Imaging the breakdown and restoration of topological protection in magnetic topological insulator MnBi$_2$Te$_4$

TL;DR

This study uses scanning tunnelling microscopy to visualize how magnetic disorder causes breakdown of topological protection in MnBi$_2$Te$_4$, revealing that magnetic field can restore the exchange gap and topological edge states.

Contribution

It provides direct spatial imaging of exchange gap fluctuations and demonstrates magnetic disorder as the cause of topological protection breakdown in MnBi$_2$Te$_4$.

Findings

Long-range exchange gap fluctuations between 0 and 70 meV.

Topological protection breakdown involves hybridization with gapless regions.

Small magnetic fields can restore the exchange gap and protection.

Abstract

Quantum anomalous Hall (QAH) insulators transport charge without resistance along topologically protected chiral one-dimensional edge states. Yet, in magnetic topological insulators (MTI) to date, topological protection is far from robust, with the zero-magnetic field QAH effect only realised at temperatures an order of magnitude below the N\'eel temperature TN, though small magnetic fields can stabilize QAH effect.

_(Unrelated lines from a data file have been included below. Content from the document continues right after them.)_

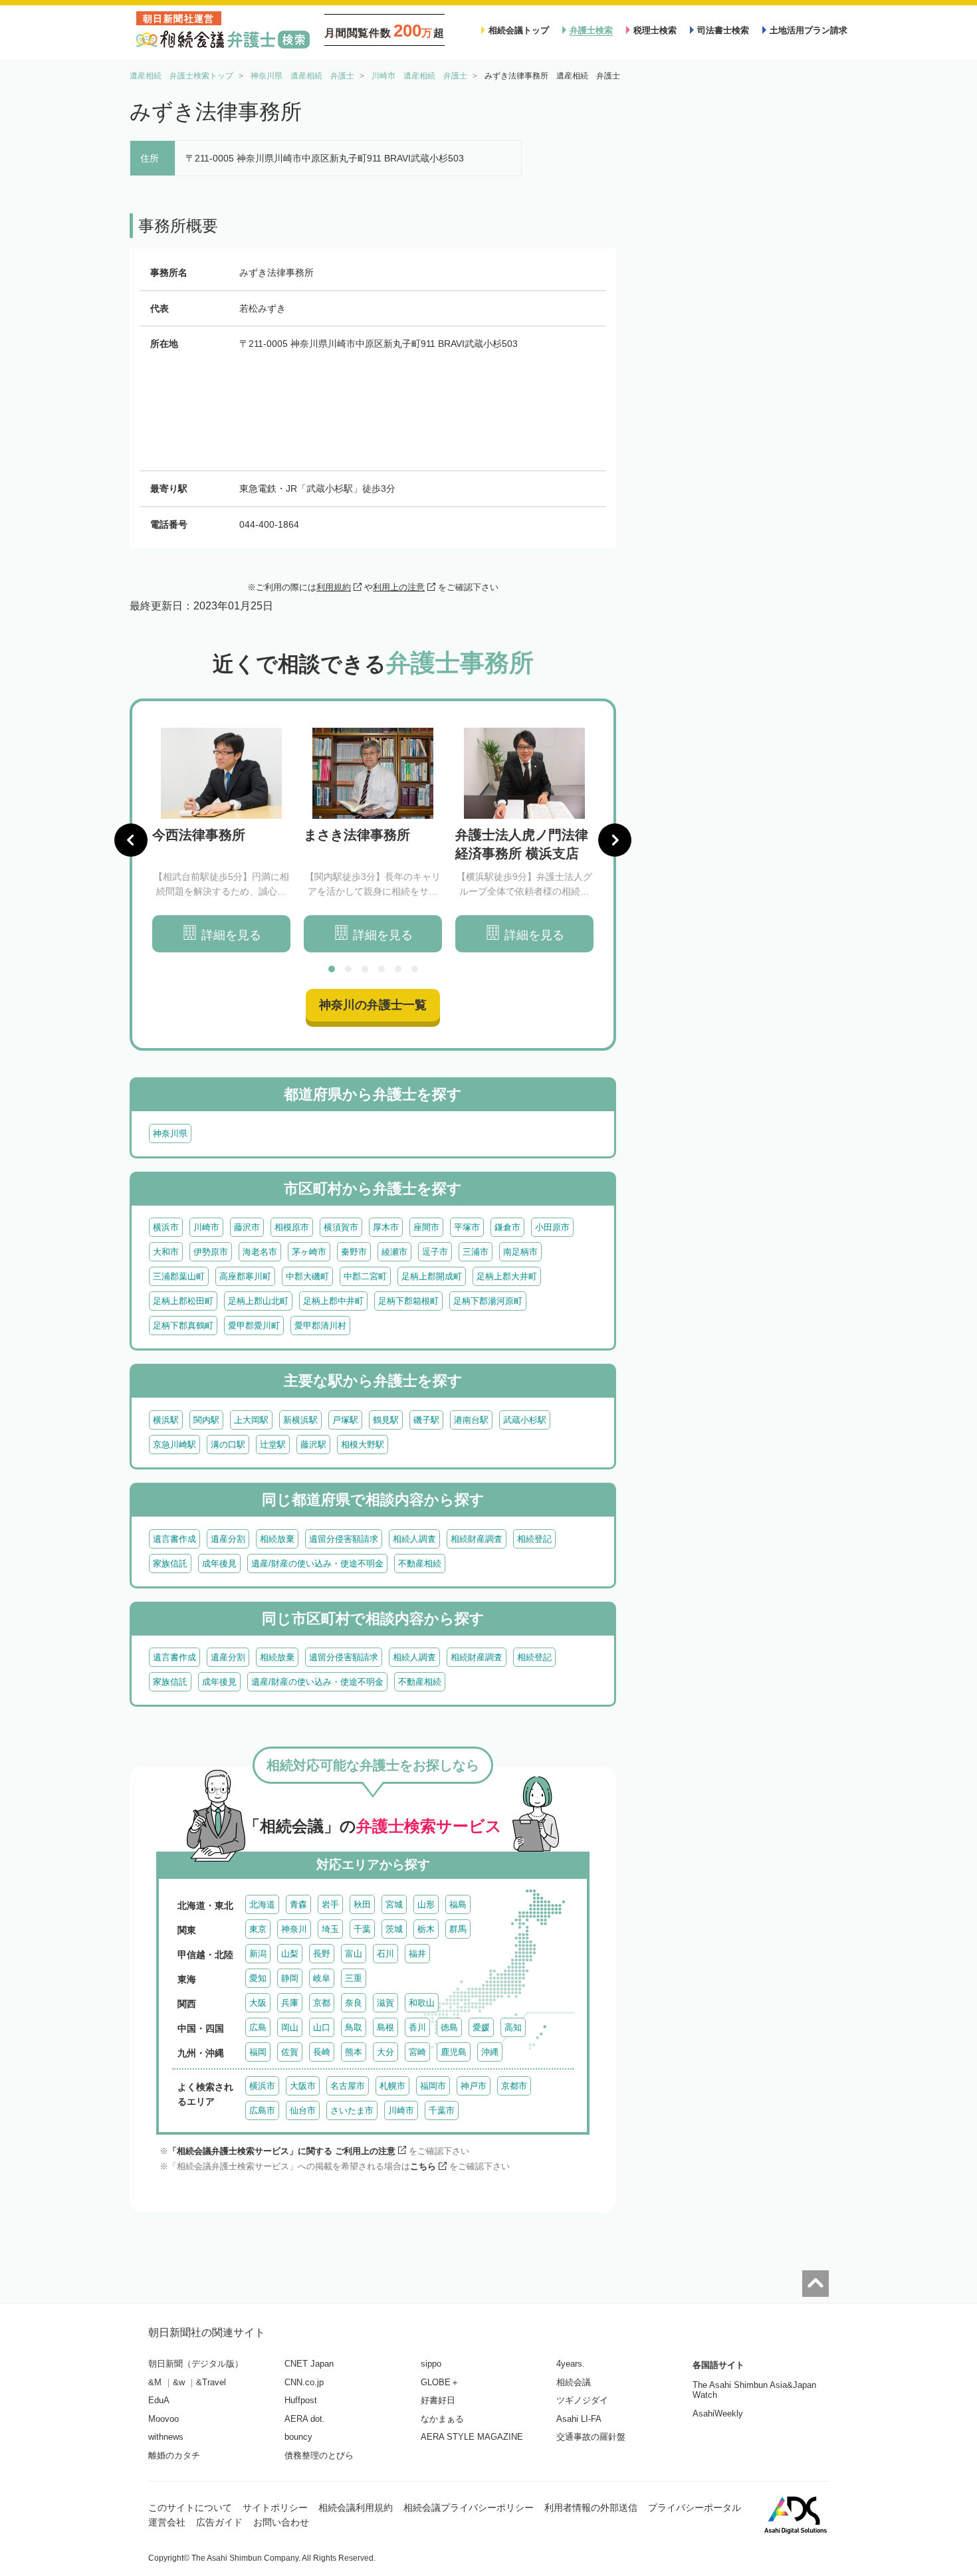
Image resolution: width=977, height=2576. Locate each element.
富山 (353, 1954)
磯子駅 (426, 1420)
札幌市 (392, 2086)
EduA (158, 2400)
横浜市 (166, 1227)
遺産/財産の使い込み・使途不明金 (317, 1563)
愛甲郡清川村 (320, 1326)
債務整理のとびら (319, 2455)
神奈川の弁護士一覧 (373, 1005)
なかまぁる (442, 2419)
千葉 (362, 1929)
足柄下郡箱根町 (408, 1301)
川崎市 (206, 1227)
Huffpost (300, 2400)
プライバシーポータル (694, 2507)
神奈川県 (170, 1133)
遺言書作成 (174, 1539)
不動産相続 (419, 1563)
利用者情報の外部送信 (590, 2507)
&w (179, 2382)
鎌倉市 (507, 1227)
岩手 (330, 1904)
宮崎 (417, 2052)
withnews (165, 2437)
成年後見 (219, 1563)
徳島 (449, 2027)
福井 (417, 1954)
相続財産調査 (476, 1539)
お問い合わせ (281, 2522)
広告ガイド (219, 2522)
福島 (458, 1904)
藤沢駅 (313, 1444)
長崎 (321, 2052)
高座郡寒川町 (245, 1276)
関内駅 (206, 1420)
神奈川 (294, 1929)
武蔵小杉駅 (524, 1420)
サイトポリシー (275, 2507)
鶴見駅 (386, 1420)
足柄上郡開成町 (431, 1276)
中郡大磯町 (307, 1276)
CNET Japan (309, 2364)
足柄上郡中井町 (333, 1301)
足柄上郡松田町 (183, 1301)
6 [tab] (414, 969)
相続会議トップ (519, 30)
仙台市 (303, 2110)
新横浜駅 (300, 1420)
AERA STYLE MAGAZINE (472, 2437)
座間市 (426, 1227)
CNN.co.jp (304, 2382)
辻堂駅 (273, 1444)
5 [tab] (398, 969)
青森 (298, 1904)
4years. (570, 2364)
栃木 (426, 1929)
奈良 (353, 2003)
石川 (385, 1954)
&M (155, 2382)
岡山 (289, 2027)
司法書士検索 (723, 30)
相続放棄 (277, 1539)
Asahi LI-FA (578, 2419)
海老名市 (260, 1252)
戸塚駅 (345, 1420)
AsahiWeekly (718, 2413)
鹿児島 (454, 2052)
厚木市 (386, 1227)
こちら (423, 2166)
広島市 (262, 2110)
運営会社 (166, 2522)
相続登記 (534, 1539)
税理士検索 (655, 30)
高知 (513, 2027)
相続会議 (573, 2382)
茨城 (394, 1929)
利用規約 (333, 587)
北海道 (262, 1904)
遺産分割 (228, 1539)
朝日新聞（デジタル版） (195, 2364)
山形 (426, 1904)
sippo (431, 2364)
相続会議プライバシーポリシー (468, 2507)
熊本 (353, 2052)
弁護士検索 (591, 30)
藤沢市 (247, 1227)
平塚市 (467, 1227)
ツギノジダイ (582, 2400)
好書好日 (438, 2400)
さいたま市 (352, 2110)
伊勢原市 (210, 1252)
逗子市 (435, 1252)
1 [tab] (331, 969)
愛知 (258, 1978)
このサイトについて (190, 2507)
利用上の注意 (399, 587)
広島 (258, 2027)
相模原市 (291, 1227)
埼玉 (330, 1929)
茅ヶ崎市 (309, 1252)
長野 (321, 1954)
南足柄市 (520, 1252)
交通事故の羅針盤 (590, 2437)
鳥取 (353, 2027)
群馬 (458, 1929)
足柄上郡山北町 (258, 1301)
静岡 (289, 1978)
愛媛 (481, 2027)
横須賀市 (341, 1227)
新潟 (258, 1954)
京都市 (514, 2086)
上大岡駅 (251, 1420)
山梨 (289, 1954)
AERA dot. (304, 2419)
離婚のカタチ (174, 2455)
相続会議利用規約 (355, 2507)
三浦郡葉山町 (179, 1276)
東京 (258, 1929)
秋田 (362, 1904)
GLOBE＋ (440, 2382)
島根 (385, 2027)
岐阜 (321, 1978)
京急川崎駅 (174, 1444)
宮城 (394, 1904)
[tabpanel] (221, 840)
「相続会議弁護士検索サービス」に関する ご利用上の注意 (281, 2151)
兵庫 (289, 2003)
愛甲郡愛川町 (254, 1326)
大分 (385, 2052)
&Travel (211, 2382)
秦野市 (354, 1252)
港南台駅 (471, 1420)
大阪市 (303, 2086)
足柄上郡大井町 (507, 1276)
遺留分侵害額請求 (343, 1539)
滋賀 (385, 2003)
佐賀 (289, 2052)
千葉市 (442, 2110)
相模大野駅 (362, 1444)
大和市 (166, 1252)
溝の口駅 (228, 1444)
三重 (353, 1978)
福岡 (258, 2052)
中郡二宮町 (365, 1276)
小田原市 (552, 1227)
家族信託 (170, 1563)
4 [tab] (381, 969)
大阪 (258, 2003)
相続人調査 (414, 1539)
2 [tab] (348, 969)
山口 (321, 2027)
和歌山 (422, 2003)
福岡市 (433, 2086)
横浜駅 (166, 1420)
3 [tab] (365, 969)
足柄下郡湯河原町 (487, 1301)
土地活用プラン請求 (808, 30)
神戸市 (474, 2086)
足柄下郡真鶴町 (183, 1326)
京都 (321, 2003)
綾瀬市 (394, 1252)
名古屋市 (347, 2086)
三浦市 (476, 1252)
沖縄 (489, 2052)
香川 (417, 2027)
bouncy (298, 2437)
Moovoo (163, 2419)
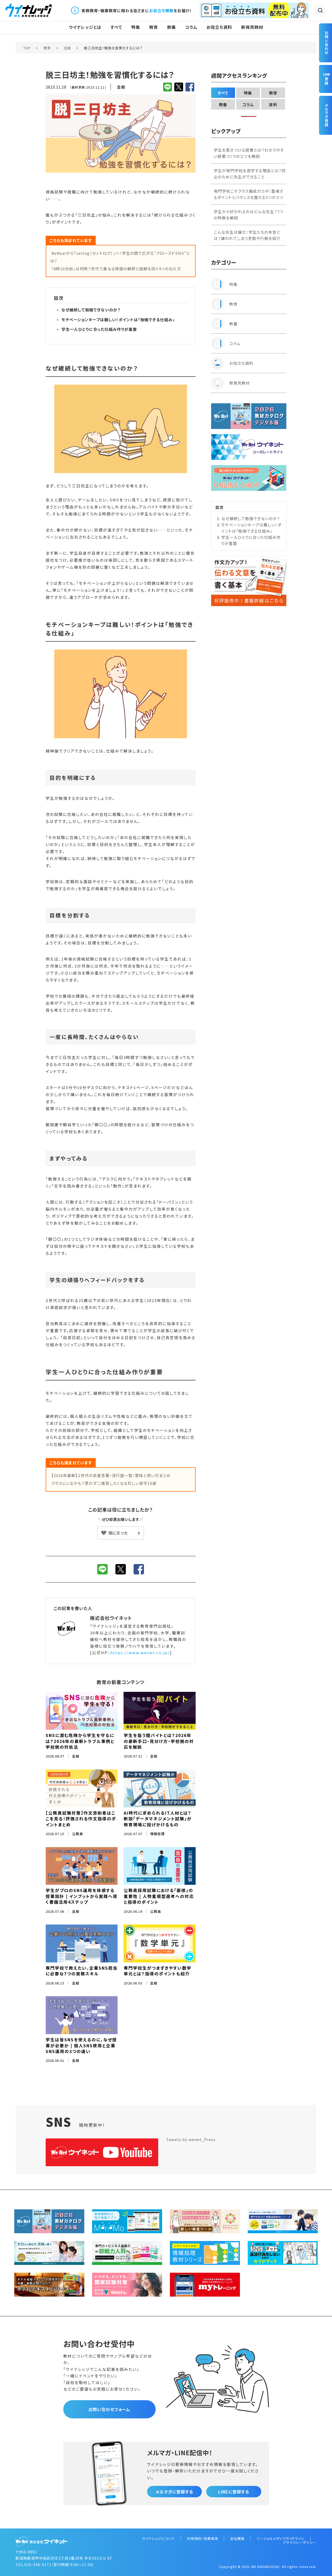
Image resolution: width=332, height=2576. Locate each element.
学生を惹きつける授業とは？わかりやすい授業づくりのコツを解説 (249, 153)
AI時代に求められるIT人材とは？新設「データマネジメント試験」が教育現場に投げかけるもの (158, 1819)
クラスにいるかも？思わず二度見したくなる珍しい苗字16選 (103, 1483)
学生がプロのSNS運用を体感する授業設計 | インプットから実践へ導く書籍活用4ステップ (81, 1896)
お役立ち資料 (219, 27)
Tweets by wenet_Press (191, 2139)
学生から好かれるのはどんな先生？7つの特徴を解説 (248, 214)
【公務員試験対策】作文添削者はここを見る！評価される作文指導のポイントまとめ (81, 1819)
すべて (116, 27)
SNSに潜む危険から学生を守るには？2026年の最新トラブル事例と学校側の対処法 (80, 1741)
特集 (135, 27)
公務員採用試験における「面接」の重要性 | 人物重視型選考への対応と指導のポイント (159, 1896)
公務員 (77, 1833)
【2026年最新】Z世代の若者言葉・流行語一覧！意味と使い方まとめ (111, 1475)
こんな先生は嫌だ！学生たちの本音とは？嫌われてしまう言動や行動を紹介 (247, 235)
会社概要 (237, 2538)
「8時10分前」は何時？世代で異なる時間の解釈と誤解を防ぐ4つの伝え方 (116, 268)
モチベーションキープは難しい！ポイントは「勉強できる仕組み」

Understanding why topological protection breaks down is therefore essential to realising QAH effect at higher temperatures. Here we use a scanning tunnelling microscope to directly map the size of the exchange gap (Eg,ex) and its spatial fluctuation in the QAH insulator 5-layer MnBi$_2$Te$_4$. We observe long-range fluctuations of Eg,ex with values ranging between 0 (gapless) and 70 meV, uncorrelated to individual point defects. We directly image the breakdown of topological protection, showing that the chiral edge state, the hallmark signature of a QAH insulator, hybridizes with extended gapless metallic regions in the bulk. Finally, we unambiguously demonstrate that the gapless regions originate in magnetic disorder, by demonstrating that a small magnetic field restores Eg,ex in these regions, explaining the recovery of topological protection in magnetic fields. Our results indicate that overcoming magnetic disorder is key to exploiting the unique properties of QAH insulators.